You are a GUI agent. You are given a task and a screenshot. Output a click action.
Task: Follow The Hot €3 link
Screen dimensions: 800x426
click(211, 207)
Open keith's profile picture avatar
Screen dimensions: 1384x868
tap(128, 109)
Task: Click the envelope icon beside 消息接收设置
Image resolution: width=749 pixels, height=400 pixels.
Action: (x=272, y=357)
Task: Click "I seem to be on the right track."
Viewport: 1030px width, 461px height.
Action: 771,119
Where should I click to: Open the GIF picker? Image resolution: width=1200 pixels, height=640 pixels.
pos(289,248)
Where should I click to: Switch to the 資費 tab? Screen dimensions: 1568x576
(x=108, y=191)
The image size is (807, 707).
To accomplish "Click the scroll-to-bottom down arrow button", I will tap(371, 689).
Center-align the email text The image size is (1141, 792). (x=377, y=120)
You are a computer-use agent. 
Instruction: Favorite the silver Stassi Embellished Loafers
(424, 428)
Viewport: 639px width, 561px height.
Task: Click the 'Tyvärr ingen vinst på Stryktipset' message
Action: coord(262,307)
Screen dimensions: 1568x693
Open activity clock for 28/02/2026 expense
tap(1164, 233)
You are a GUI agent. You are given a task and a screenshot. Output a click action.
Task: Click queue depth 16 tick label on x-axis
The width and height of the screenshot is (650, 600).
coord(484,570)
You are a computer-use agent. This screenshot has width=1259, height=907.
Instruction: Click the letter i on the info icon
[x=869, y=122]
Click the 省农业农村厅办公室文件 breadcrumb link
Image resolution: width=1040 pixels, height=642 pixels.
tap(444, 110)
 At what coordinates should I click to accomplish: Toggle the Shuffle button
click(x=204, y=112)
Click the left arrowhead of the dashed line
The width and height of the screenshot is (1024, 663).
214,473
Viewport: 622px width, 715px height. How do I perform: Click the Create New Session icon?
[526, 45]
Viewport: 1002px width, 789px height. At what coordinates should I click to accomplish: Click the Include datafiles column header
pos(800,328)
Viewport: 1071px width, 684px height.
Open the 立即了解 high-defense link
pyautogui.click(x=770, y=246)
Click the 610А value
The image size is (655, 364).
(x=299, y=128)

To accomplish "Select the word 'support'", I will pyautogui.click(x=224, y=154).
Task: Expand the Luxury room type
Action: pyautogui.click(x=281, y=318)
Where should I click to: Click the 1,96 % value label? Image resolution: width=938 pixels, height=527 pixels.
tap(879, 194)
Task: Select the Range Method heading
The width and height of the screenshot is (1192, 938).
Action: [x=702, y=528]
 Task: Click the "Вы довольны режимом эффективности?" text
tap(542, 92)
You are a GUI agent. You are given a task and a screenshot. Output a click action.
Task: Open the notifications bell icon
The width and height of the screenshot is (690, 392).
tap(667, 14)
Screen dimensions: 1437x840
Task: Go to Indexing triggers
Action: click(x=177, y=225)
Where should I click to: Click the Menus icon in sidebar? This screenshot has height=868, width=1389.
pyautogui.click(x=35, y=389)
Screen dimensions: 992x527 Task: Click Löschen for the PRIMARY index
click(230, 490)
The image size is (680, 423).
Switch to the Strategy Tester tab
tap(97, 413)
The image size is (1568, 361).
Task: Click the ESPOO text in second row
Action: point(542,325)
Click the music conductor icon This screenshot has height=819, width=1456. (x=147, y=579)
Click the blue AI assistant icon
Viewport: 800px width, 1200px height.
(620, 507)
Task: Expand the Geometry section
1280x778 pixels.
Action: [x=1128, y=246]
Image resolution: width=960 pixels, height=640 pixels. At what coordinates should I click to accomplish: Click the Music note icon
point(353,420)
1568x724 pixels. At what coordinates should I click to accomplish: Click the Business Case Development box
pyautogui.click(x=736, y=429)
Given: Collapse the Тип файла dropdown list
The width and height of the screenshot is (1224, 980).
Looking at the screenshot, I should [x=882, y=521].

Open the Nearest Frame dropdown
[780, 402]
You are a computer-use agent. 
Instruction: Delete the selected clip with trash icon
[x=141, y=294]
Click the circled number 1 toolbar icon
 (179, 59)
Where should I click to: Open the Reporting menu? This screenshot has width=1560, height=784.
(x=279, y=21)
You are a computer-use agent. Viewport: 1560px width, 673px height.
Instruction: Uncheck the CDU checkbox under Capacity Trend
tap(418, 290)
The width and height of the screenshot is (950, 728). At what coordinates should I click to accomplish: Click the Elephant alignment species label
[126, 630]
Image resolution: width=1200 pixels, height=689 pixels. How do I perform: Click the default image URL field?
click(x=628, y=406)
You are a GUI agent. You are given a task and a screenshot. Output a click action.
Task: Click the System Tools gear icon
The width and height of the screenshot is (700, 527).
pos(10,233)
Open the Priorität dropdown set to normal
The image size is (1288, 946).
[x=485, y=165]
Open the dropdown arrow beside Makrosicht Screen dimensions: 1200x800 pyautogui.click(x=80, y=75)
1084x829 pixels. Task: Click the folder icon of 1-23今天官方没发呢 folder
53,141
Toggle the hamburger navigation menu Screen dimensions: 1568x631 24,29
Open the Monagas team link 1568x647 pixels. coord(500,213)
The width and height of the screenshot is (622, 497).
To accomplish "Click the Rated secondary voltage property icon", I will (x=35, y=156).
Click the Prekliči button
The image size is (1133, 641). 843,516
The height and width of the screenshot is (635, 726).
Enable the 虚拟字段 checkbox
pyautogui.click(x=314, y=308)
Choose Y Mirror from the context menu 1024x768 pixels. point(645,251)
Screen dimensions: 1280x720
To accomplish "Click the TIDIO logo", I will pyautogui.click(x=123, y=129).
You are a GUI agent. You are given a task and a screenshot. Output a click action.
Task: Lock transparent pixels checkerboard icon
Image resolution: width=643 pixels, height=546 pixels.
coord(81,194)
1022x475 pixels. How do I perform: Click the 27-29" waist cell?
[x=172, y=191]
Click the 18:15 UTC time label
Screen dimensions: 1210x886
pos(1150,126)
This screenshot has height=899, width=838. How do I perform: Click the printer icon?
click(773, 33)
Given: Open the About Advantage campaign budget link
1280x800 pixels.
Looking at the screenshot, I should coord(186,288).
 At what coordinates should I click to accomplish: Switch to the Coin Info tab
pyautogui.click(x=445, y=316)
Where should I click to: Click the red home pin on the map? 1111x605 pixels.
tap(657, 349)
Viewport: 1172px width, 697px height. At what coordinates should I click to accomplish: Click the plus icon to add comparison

○ ○ ○ ○ ○

TASK OBJECTIVE: Output, please, only the lines running from the start of the entries through the line that contains "The image size is (807, 707).", including both of those lines.

WRITTEN SOLUTION:
You are a GUI agent. You are given a task and a screenshot. Output a click action.
Task: Follow The Hot €3 link
Screen dimensions: 800x426
click(211, 207)
Open keith's profile picture avatar
Screen dimensions: 1384x868
tap(128, 109)
Task: Click the envelope icon beside 消息接收设置
Image resolution: width=749 pixels, height=400 pixels.
Action: (x=272, y=357)
Task: Click "I seem to be on the right track."
Viewport: 1030px width, 461px height.
Action: 771,119
Where should I click to: Open the GIF picker? Image resolution: width=1200 pixels, height=640 pixels.
pos(289,248)
Where should I click to: Switch to the 資費 tab? Screen dimensions: 1568x576
(x=108, y=191)
The image size is (807, 707).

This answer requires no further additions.